JAMES COSBY: I think that was the plan all along. He always saw himself as a pop star, as did his manager Colonel Parker, and then rock and roll came along, so he became a rocker, he really embraced it. In the late fifties, nobody really thought rock and roll was gonna last more than a couple years. Elvis was already a big fan of all the big pop stars from Dean Martin to Frank Sinatra. And so that was sort of their plan, too, it’s like, they wanted to stay in the mainstream, so when rock and roll turned out to be a fad, he would still be relevant. And so going into the Army would get them in the good graces of the mainstream, and he wanted to come out and be a movie star and do musicals. I think we’re still kinda unravelling his legacy and what it means. There was just a documentary last year where people are still trying to sort out ‘Was Elvis a good thing, a bad thing as far as race?’
PHAWKER: Let’s talk about that: was Elvis a good thing or a bad thing as far as race goes? Was he just simply appropriating black music — essentially stealing it — and profiting from it, or was he opening a window on it, was he leading the world back to black music ultimately?
JAMES COSBY: There’s a lot of layers to it, and I think when it comes to race Elvis was really progressive. He had a lot of very strong personal connections with black people. When I went to Memphis, like across the board there, every person you see, every person you talk to was like, that ‘He was the real deal, like he really cared about black culture.’ The flipside of that I think is that he benefited so much from black culture that, you know, he sort of reflects institutionalized racism.
PHAWKER: Yeah. The institutionalized racism part of this is that a black man couldn’t have had the same success with that sound, that look, those moves, etc., it had to be a white man. But at least he was a better messenger than goddamn Pat Boone, who took all the sex and danger out of any of the black music that he was covering. To tie this back to your book, you mentioned towards the end Public Enemy teaming up with Anthrax to do a version “Bring the Noize,” but famously in another PE song “Fight The Power,” there’s Chuck D saying ‘Elvis was a hero to most, but he never meant shit to me, straight up, the racist was simple and plain,’ and then Flava Flav comes in with ‘motherfuck him and John Wayne.’ Did you, in your studies of Elvis, did you find any indication that he was, you know, not just a product and beneficiary of institutionalized racism, but that he was racist?

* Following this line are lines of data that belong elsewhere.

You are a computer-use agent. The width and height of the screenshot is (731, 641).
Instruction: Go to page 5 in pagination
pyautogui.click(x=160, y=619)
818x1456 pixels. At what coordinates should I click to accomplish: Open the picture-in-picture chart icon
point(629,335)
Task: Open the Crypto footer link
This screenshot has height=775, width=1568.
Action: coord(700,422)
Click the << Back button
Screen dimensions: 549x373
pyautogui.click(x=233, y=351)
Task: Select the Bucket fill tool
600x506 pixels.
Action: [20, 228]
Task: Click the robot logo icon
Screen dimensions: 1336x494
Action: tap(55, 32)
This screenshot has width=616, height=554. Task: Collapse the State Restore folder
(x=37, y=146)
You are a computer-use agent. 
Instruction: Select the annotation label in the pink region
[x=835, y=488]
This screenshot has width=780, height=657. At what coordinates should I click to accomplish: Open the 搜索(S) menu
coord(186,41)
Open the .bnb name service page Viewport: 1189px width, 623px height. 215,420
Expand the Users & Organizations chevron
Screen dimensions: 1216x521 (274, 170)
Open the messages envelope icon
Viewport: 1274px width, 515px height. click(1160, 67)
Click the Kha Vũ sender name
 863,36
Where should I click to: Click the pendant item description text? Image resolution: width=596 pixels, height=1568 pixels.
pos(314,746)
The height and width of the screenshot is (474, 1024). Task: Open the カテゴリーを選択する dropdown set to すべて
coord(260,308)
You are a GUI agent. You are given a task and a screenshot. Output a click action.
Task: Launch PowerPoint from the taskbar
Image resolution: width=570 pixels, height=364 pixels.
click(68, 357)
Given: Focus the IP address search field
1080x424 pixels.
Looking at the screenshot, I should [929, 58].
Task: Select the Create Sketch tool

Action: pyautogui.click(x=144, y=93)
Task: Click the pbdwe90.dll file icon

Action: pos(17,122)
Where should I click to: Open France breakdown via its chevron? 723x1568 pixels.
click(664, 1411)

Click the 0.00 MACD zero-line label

JAMES COSBY: No, and I actually talk about it a lot early on in Elvis’ story, black people like B.B. King and Rufus Thomas and on and on, people that knew him really well back in Memphis, even when they didn’t necessarily get along other guys at Sun Studios, they were like, ‘Elvis was different’ like he really did cross over that line.
PHAWKER: It wasn’t a cynical move, he really loved that music, he was really moved by that music.
JAMES COSBY: Yeah, right, absolutely.
PHAWKER: I think that’s a good place to leave it. This was your first book, are you working on a follow-up?
JAMES COSBY: I am, I’m working on a second one right now, I’m hoping to start shopping around in the next few months. It sorta picks up right when this one left off, like in 1960 and it’s just looking at modern rock and sorta again trying to combine the music and the sociology of it and just trying to get some clarity about modern rock — the ‘60s into the’90s, basically.
PHAWKER: Do you have a working title for it?
JAMES COSBY: Yeah, it’s basically The Triumph of Rock Music: A Story Of Rebellion, Mental Health and Jesus, 1960-1997— well, I’ll just leave it at that, The Triumph of Rock Music.